Tim, I think cermi does not want to use more than 72 threads. He is concerned that he creates more than 72 threads, because he uses nested parallel regions.
Cermi, have you verified that there are indeed that many threads? The documentation of the Intel compiler sounds like the thread pool is limited in size. You should be able to limit it further using the environment variable OMP_NUM_THREADS or the function void omp_set_num_threads(int nthreads).
From my use of OpenMP on Windows based systems with nested OpenMP structured applications, the OpenMP thread pools are static pools within static pools within static pools, ...
This means when the main enters the 1st layer, the number of threads for the outer most layer is either specified or assumed and those numbers of threads are allocated/created and bound to the team member numbers (0,1,2,...) or the outer most layer. Whenever you exit the outer most layer and then reenter the outer most layer the same team member numbers of that outer most layer receive (run on) the same system thread as they did on the first run. I assume (but have not confirmed) if the second entry into the outer most layer specifies more threads than on the first entry into the outer most layer that new threads are allocated (i.e. first iteration nested level created threads are not used by the outer most layer and new threads are allocated).

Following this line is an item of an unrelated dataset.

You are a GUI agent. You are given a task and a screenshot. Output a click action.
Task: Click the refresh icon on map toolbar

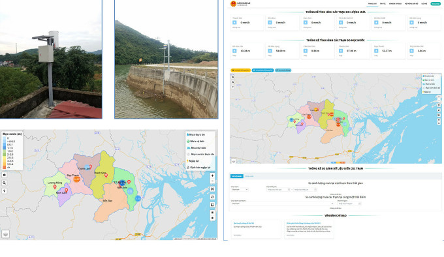pos(212,197)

On the first nest level, each thread from the team ofthe outer most layer can (may) specify the number of threads it wants to use for the nest level (external circumstances can deny the number of requested threads or even deny nesting). Upon entry into the new nest level the former team member number n of the outer level becomes team member 0 of the inner nest level and the remainder of the threads become team member numbers 1, 2, ... The system threads created for this team member from the outer level, once created remain static for this nest level and get re-used upon reentry to this nest level.
In cermi's situation with 72 cores (72 hardware threads), if each of his 3 nest levels specified take all threads it would require 72 threads on main level + 71*72 on the next level, +(71*72-1)*72 on the next (?). Clearly an unworkable situation for thread explosion.

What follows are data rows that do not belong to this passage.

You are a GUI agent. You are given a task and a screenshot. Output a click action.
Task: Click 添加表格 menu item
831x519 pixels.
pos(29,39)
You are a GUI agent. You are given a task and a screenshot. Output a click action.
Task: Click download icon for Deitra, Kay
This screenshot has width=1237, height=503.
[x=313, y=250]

When using nested levels you must pay close attention to how you distribute the numbers of threads at each level. Too may threads will slow you down. Cermi apparently is doing this but his thread count is unmanagebly large.
A better approach would be to use a thread tasking system such at TBB (Intel Threading Building Blocks)or the thing I am working on, QuickThread (although at this time QuickThread only runs on Windows, later revisions will support Linux).
In thread tasking systems, such as TBB or QT, the 72 threads (or optionally a fewmore) would be created and placed into a general pool. Then no matter how deep of nesting (task level nesting), each level can utilize a sub-set of the total set of threads. As an example the TBBparallel_for can specify a granularity size and indirectly restrict the number of threads to be used on the construct. The task pooling nature of TBB (and QT) makes more effective use of your application threads.
I would suggest that cermi consider using TBB for his application. Although their will be considerable work involved, the payback will be worth the effort.